MEMORANDUM
DATE: September 9, 2003
TO: ALL CAMA MANUAL HOLDERS
FROM: Program & Policy Development
SUBJECT: CAMA Manual Change #1
This manual change includes policy clarifications and substantial coverage changes due to large reductions in the CAMA appropriations. Effective September 20, 2003, CAMA no longer covers any inpatient hospitalization, nursing home services, or transportation expenses. Effective October 1, 2003, prescription drug coverage is restricted to three approved prescriptions per recipient within a calendar month. Medical supplies will only be reimbursed if they are related to the administration of a drug product needed to treat one of the covered conditions and may not exceed a 30 day supply.

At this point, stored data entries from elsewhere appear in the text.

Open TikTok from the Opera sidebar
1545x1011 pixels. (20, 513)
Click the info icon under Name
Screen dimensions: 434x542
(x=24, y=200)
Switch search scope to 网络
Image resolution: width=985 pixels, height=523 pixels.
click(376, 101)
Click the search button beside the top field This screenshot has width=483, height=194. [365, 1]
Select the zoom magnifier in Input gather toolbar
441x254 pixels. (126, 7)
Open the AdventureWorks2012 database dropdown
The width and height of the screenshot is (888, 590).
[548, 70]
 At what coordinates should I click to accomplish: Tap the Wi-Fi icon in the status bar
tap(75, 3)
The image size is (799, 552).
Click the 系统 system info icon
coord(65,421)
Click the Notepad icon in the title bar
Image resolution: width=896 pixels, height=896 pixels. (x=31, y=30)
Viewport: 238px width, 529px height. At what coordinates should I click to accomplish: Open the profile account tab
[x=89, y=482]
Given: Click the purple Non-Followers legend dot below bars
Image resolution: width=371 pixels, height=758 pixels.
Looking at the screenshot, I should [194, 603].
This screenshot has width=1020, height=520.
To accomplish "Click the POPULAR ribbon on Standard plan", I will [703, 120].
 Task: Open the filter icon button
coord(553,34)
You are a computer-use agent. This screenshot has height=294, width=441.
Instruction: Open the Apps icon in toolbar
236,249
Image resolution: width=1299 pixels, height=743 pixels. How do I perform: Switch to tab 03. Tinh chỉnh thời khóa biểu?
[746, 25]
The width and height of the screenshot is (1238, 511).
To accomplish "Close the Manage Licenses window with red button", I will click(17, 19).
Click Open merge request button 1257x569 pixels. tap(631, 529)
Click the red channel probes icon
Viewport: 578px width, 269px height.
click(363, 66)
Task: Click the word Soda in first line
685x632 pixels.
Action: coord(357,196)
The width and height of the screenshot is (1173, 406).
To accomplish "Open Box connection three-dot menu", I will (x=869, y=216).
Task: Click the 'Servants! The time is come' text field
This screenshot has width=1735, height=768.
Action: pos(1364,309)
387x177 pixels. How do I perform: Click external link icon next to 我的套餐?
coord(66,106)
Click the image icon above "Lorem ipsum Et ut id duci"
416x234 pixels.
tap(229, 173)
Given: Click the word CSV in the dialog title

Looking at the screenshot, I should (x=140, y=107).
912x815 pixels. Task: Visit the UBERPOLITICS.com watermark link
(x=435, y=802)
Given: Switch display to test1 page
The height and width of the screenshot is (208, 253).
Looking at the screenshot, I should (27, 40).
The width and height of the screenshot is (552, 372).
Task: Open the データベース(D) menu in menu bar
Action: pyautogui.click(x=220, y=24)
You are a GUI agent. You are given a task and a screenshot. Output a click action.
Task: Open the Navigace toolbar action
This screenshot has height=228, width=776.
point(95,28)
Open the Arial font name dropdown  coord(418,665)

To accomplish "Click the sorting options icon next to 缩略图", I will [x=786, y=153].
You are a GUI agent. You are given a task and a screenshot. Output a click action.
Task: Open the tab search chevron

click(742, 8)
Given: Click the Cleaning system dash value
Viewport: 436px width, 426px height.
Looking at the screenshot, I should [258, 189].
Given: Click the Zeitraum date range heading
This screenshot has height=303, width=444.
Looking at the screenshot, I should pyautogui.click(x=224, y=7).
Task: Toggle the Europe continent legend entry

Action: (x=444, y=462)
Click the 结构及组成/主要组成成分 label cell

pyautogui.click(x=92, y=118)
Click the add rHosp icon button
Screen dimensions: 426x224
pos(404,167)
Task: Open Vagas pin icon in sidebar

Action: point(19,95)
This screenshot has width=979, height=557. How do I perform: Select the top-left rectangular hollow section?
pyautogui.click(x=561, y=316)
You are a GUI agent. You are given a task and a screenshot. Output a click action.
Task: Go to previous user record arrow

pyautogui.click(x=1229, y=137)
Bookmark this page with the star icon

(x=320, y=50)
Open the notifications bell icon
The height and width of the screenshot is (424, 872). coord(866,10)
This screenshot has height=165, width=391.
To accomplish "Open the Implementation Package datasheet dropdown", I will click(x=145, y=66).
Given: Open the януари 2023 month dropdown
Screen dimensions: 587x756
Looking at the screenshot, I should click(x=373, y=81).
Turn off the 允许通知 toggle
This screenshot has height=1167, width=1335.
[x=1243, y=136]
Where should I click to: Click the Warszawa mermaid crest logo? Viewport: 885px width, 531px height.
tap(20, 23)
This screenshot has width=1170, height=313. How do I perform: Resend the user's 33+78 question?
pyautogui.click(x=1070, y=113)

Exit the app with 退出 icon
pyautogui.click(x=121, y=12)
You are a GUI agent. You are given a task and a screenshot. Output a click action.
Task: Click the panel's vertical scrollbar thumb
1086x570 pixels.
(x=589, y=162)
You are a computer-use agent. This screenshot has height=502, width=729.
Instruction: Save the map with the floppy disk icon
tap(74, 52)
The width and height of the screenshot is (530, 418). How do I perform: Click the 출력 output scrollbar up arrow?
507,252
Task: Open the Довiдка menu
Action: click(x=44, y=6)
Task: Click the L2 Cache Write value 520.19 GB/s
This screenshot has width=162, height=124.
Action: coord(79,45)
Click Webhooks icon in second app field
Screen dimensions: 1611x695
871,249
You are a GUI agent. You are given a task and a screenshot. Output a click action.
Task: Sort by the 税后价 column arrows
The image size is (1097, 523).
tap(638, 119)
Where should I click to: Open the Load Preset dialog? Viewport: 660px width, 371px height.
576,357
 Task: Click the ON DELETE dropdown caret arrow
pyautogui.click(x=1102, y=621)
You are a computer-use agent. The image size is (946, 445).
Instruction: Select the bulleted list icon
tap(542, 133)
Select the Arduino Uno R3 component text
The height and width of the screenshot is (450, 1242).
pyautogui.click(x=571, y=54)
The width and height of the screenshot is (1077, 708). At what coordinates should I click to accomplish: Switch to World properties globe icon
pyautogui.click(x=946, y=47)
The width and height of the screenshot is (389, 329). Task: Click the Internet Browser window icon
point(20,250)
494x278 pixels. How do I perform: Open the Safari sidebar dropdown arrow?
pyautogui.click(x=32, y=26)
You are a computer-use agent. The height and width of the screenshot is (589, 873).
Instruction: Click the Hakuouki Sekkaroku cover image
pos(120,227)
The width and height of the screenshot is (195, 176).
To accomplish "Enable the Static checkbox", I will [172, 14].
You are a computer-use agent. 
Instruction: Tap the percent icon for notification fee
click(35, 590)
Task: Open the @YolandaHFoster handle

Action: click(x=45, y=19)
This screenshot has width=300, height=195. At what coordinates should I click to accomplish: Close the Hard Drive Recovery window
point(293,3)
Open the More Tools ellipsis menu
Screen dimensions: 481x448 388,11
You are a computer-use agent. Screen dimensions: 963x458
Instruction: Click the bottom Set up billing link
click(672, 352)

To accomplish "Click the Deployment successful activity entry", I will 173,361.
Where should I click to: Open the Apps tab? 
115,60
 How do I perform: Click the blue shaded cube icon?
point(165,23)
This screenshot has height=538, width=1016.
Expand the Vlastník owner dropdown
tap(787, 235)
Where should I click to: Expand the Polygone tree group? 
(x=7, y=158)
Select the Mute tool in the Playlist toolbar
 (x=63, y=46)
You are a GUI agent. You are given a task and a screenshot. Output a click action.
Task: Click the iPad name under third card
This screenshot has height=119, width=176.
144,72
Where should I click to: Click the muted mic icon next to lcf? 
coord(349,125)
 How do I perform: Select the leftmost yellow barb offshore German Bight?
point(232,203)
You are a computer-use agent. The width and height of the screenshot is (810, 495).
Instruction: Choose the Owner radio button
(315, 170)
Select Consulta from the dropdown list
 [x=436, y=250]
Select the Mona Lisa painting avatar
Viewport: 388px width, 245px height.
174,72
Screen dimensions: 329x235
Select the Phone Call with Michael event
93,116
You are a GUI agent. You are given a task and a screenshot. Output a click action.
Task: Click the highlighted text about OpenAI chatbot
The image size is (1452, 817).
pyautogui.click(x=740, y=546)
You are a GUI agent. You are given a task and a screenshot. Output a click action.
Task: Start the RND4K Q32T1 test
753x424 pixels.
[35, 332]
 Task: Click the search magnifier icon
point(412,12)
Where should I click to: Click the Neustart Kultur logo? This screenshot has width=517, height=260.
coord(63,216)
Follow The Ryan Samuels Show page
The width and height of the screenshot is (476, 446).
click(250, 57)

If you have any questions about this manual change, please contact the Policy and Program Development Team at 465-3347 or email dpa_policy@health.state.ak.us.
OVERVIEW OF CHANGES
900 – Introduction and General Provisions
Removes coverage for inpatient hospitalization, nursing home care and transportation.
Removes language about using the Med 4 application form for nursing home coverage.
910-3 – Verification and Documentation
910-4 – MED 11 Processing Instructions
940-4 – Determining Month Net Income
950 – Covered Medical Services
950 -2 - Major Medical Care , 950-3 - Transportation, and
950-4 - Nursing Home Care
These subsections are removed.
960 –1 – Period of Eligibility
Removes paragraph regarding eligibility for nursing home cases.